Dante sumiu dos olhos dele. A criatura fez seus olhos rodarem para todos os lados, procurando pelo humano, tentando achar um rastro deixado no ar ou no chão. Até mesmo fez seus sentidos se expandirem para que pudessem procurar em cada canto da cidade.
Mas, ele havia sumido.
O chão, então, se abriu bem debaixo dele. A criatura, lenta, foi atravessada pelo punho de Dante também, sendo erguida no ar. Mesmo com a Pedra Lunar retirada de seu peito, ela ainda tentava se mexer.
— Admito que vocês tiveram certa resistência. — Dante chegou bem perto de onde seria o ouvido humano. — Mas, nunca tiveram chance. Existe um ditado que meu pai sempre dizia. “Nunca enfrente um demônio que está disposto a lutar pelo lugar que ama”. Sabe o que quer dizer? Vocês estão na minha casa, estão no meu lar. E eu vou acabar com todos que tentarem destruir o que restou. Todos vocês.
Dante puxou o braço. O Felroz começou a deslizar pelo ar, caindo sem rumo na direção do chão, mas ainda com os olhos fixados no humano que flutuava. O rosto dele, os olhos, sua aparência, a aura… Isso é um humano?
I
— Eu não acho que seria apropriado dizer. — Marcus ergueu-se limpando os joelhos. — O velho é forte, muito mais do que qualquer um que eu já tinha visto antes. E mesmo assim, ele não deixa de sorrir.
Jix era o único que se mantinha na beirada, olhando para baixo. Ver Dante acabar com duas criaturas mutantes não era difícil. Não para ele, não para quem tinha um corpo tão bem treinado.
— Na primeira vez que o vi — disse Jix —, eu esperava que ele tivesse uma falha. Conheci muitos homens que se diziam ser fortes, poderosos, mas quando viam algo no desconhecido, eles recuavam. O corpo, a mente e a alma de Dante são como montanhas, altas demais para serem escaladas, mas coladas umas nas outras, como cordilheiras.
— Bem filosófico — comentou Marcus sem se importar muito. — Foi o que eu disse.
— Não, é diferente. Você diz que ele é forte porque parece ser forte. Sua visão se limita ao externo, em como ele lida com o mundo aqui fora. Estou dizendo o interno. Cada ação dele é tomada em um nível que nem mesmo eu posso entender completamente. Você diz que ele sorri mesmo lutando contra um Felroz, mas ele faz o mesmo com humanos.

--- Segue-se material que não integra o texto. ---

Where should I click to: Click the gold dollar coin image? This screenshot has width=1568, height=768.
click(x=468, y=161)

Juno admirava seu mestre. Não tinha um dia que acordava entediada para aprender com os dois. Jix claramente era um dos melhores homens que encontrou, tinha inteligência, sábio, centrado. Era o ápice do que uma mente humana racional poderia se tornar.
Dante, por outro lado, era algo que para seus olhos que viram tanta destruição se espelharem. Era na bondade, na força, no sorriso e na dedicação. Ele não usava uma arma, não usava uma armadura, não tinha seus métodos alternados.

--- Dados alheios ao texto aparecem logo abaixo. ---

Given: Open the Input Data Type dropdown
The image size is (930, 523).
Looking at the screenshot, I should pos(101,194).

Para Juno, Dante era alguém que nunca chegou perto de alcançar.
— Eu… acho que ele nunca colocou ninguém no patamar dele. — Juno ficou em silêncio por um tempo, ainda fitando seu mestre no meio da rua, lá embaixo. — Ele parece… sozinho, na espera de alguém… ou algo.
— Você tem razão — respondeu Jix. — Ele realmente parece esperar algum inimigo poderoso. Talvez, seja por isso que sempre fala do pai. Render, um nome tão diferente, mas que sempre ganhou de Dante.
O velhote deu uma risada.
— O que é engraçado? — perguntou Marcus, sem entender.
— Não acha divertido pensar nisso? — Jix havia parado de sorrir. Os três olhavam para Dante. — Existe um homem que sempre venceu Dante. Esse Dante que derrota as criaturas sorrindo. O quão insano seria a família por ter criado alguém desse jeito? E por quantos infernos um homem caminhou para não se abalar por nada além do gosto amargo da derrota na boca?
Realmente, Marcus achava certa graça.
— Existem monstros até mesmo entre os humanos — concluiu Jix para os dois. — E estamos observando um deles.